Milan Linate Airport has shut down for three months -- from July 27 to October 27 -- for a renovation of the runway and commercial terminal.
At just 8 kilometers (5 miles) from the storied Duomo cathedral, buzzy fashion streets and elegant bohemian neighborhoods, Linate is the entry point for many of the city's cosmopolitan visitors. So how will that affect travel for Milan Fashion Week (Tuesday, September 17, through Monday, September 23).
Not much, say officials.
That's because Linate is just one of Milan's several airports -- and it services European Union/domestic Italy flights only, so travelers from outside Europe weren't entering through Linate, anyway.
During the three-month closure, all flights are being sent to Milan Malpensa Airport, which is a significant 53 kilometers (33 miles) away from the city center.
The distance and commute cost aside, Malpensa has prepared for the extra air traffic for months, adding some intercontinental flights and reinforced hub services. Dubbed Operation Bridge, the strategy has met municipal expectations.
"Linate's closure and the switch to Malpensa has had zero impact on air traffic," assures Antonio Gigli, head of North Operations at Italy's air traffic controller ENAV. "ENAV's teamwork has ensured the punctuality and safety of all flights even during summer's highest traffic peaks."
Malpensa Airport is handling the Linate traffic overflow with supplemental check-in stands, security lines, passport booths and boarding gates.
And over the past year, Malpensa Airport has undergone a series of "stress tests" to boost efficiency and crowd control as it substitutes for Linate.
Travelers at Malpensa Terminal 1 will now find 26 extra check-in stands, five new security lines, eight extra e-passport check booths and five new boarding gates, according to Alessandro Fidato, Airport Management Director & Accountable Manager of SEA Group, which manages all Milan airports. Plus travelers will have access to more frequent train rides, and more buses available to take them to Milan city.
A few smaller airlines have launched new direct flights to Malpensa: Air Italy from Toronto, Cabo Verde Airlines from Cape Verde and Ethiopian Airlines.
There's also a new taxi co-sharing service aimed at making the Malpensa commute a little less draining on travelers' wallets.

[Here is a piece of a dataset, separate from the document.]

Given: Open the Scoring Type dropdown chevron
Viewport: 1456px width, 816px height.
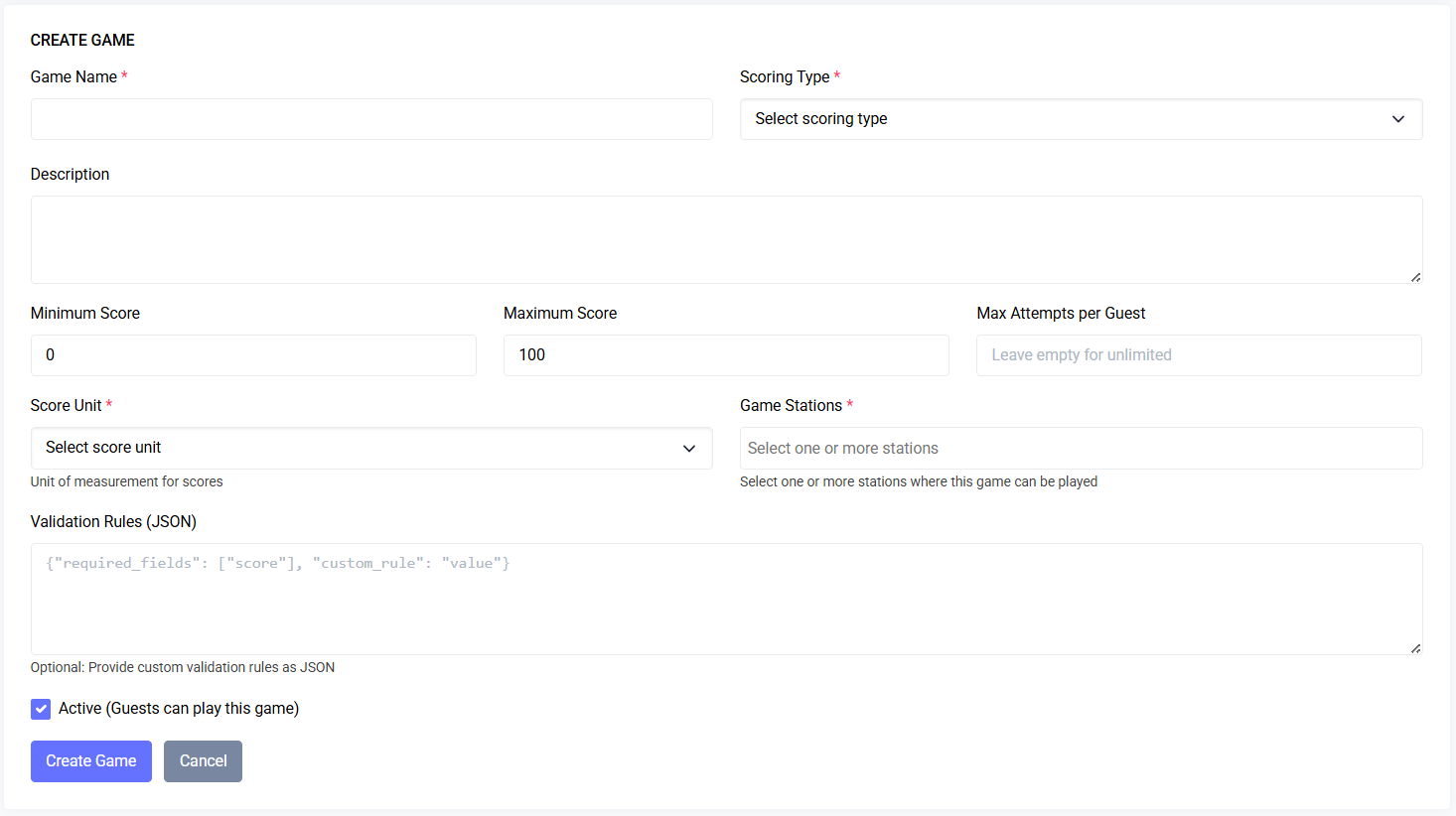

Milan's City Hall has established a flat fare of 95 euros from Milan center to Malpensa, shared among customers taking the same cab, with two central pick-up points in town, in Via Gattamelata and Via Sammartini.
An alternative to Malpensa is Bergamo's Orio al Serio International Airport, also 50 kilometers (31 miles) from Milan city center, servicing flights to most European cities and other Mediterranean destinations including Morocco, Turkey, Israel and Egypt. Orio al Serio is well connected to the city by bus lines, too.
Visitors may also fly into Turin or Venice and take a train ride, taking roughly an hour from the former or two hours from the latter.
And if you happen to be visiting Rome and wish to jet over to Milan, there's a direct, almost three-hour train route between the Eternal City and the fashion epicenter.